Germanium is a trace mineral sometimes included in supplements for its purported health benefits. It is known for its potential immune-boosting and antioxidant properties, although more research is needed to fully understand its effects.

Overview:

Germanium is a trace mineral sometimes included in supplements for its purported health benefits. It is known for its potential immune-boosting and antioxidant properties, although more research is needed to fully understand its effects.

Sources:

Germanium can be found in small amounts in various foods, including garlic, ginseng, aloe vera, and shiitake mushrooms. It is also available in supplement form, often as organic germanium (germanium sesquioxide).

Functions:

Immune Support: Germanium is believed to enhance the immune system, helping the body fight off infections and diseases.

Antioxidant Properties: It may act as an antioxidant, protecting cells from damage caused by free radicals.

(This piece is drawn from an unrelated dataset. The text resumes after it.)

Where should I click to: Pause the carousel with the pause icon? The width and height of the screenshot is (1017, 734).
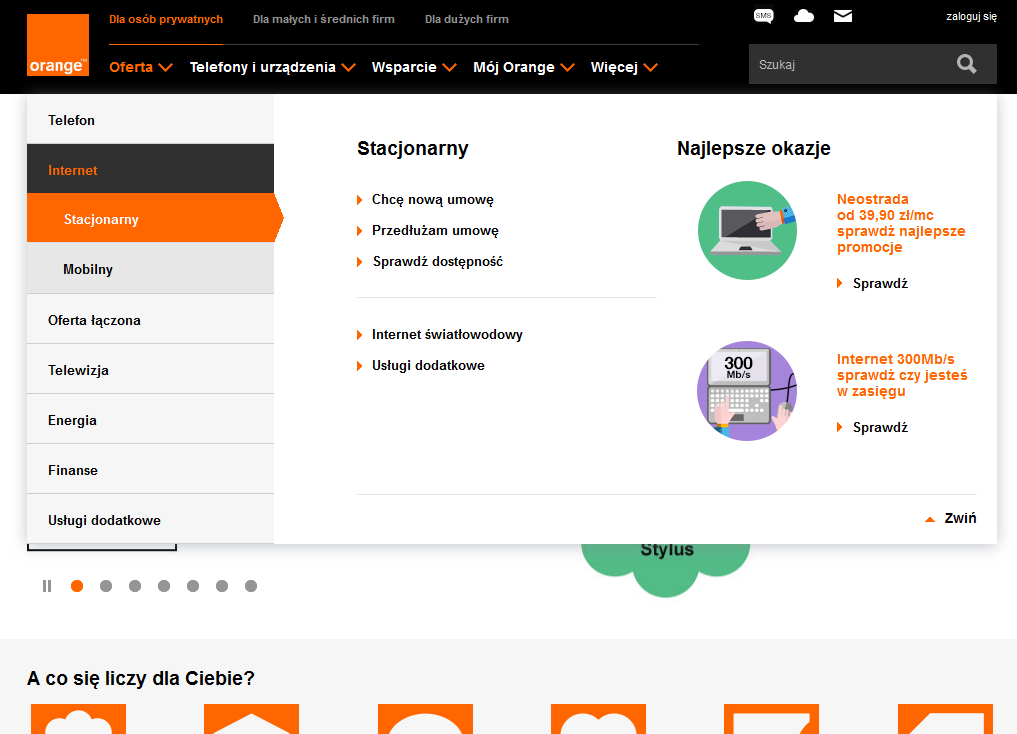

Detoxification: Some proponents claim that germanium helps detoxify the body by improving oxygen utilization and removing heavy metals.

Deficiency:

There is no established dietary requirement for germanium, and deficiencies are not typically a concern as the mineral is not considered essential for human health.

Toxicity:

High doses of germanium can be toxic and have been linked to serious health issues such as kidney damage and failure. It is crucial to approach germanium supplements with caution and under medical supervision.